Colombia’s peso bonds posted their best weekly performance in eight months as investors bet on slower-than-expected inflation.
The yield on the country’s 10 percent peso-denominated debt due in July 2024 fell five basis points, or 0.05 percentage point, to 7.08 percent at the close of trading in Bogota, according to the central bank. That pushed the weekly drop to 16 basis points. The price rose 0.489 centavo today to 123.395 centavos per peso.
Colombia’s central bank is “very confident” that inflation will slow to 3 percent, bank chief Jose Dario Uribe said in an interview today in Cartagena.
Annual inflation slowed to 3.4 percent in March, the national statistics agency said in an April 4 report, below the median estimate of 3.63 percent in a survey of 23 economists conducted by Bloomberg.
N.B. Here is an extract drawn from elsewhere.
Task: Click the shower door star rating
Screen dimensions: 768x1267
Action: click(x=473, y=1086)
The central bank targets inflation between 2 percent and 4 percent this year.
“Inflation expectations are helping TES bonds,” said Camilo Contreras, a fixed-income analyst at Ultrabursatiles SA brokerage in Bogota. “Some of this is seasonal, but the fundamentals are in favor of the TES bonds.”
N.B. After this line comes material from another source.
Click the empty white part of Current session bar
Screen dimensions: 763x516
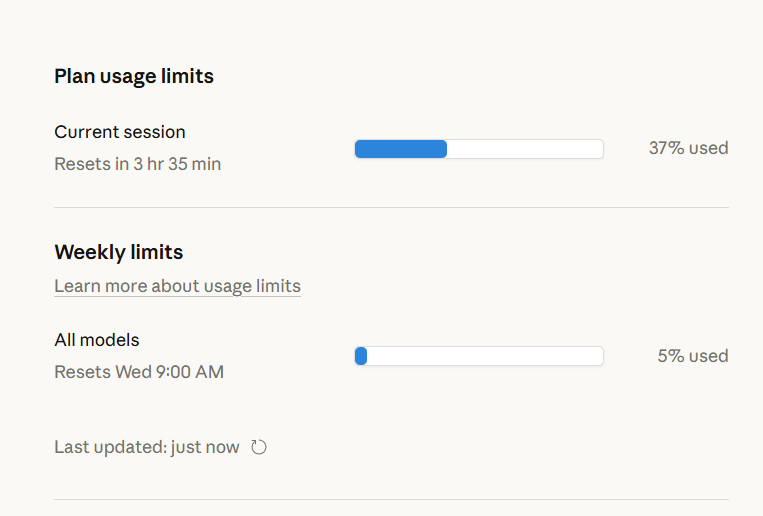[525, 149]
Strong growth this year will boost tax revenue, leading the government to sell fewer TES bonds in the future, Contreras said. He said he expects the yield on the 2024 bonds, the most traded of the peso debt, to “technically correct” to about 7.2 percent before falling below 6.5 percent by September. Seasonal inflation during the fourth quarter will push the yield to about 6.9 percent by the end of the year, he estimated.
Policy makers expect the economy to grow 5 percent this year, Uribe said. The central bank remains concerned by the pace of credit growth, which could create risks if it continues at its current pace for a prolonged period, Uribe said.
The peso slid 0.1 percent this week to 1,775.5 per dollar. It has jumped 9.2 percent this year, the best performance among 25 emerging-market currencies tracked by Bloomberg.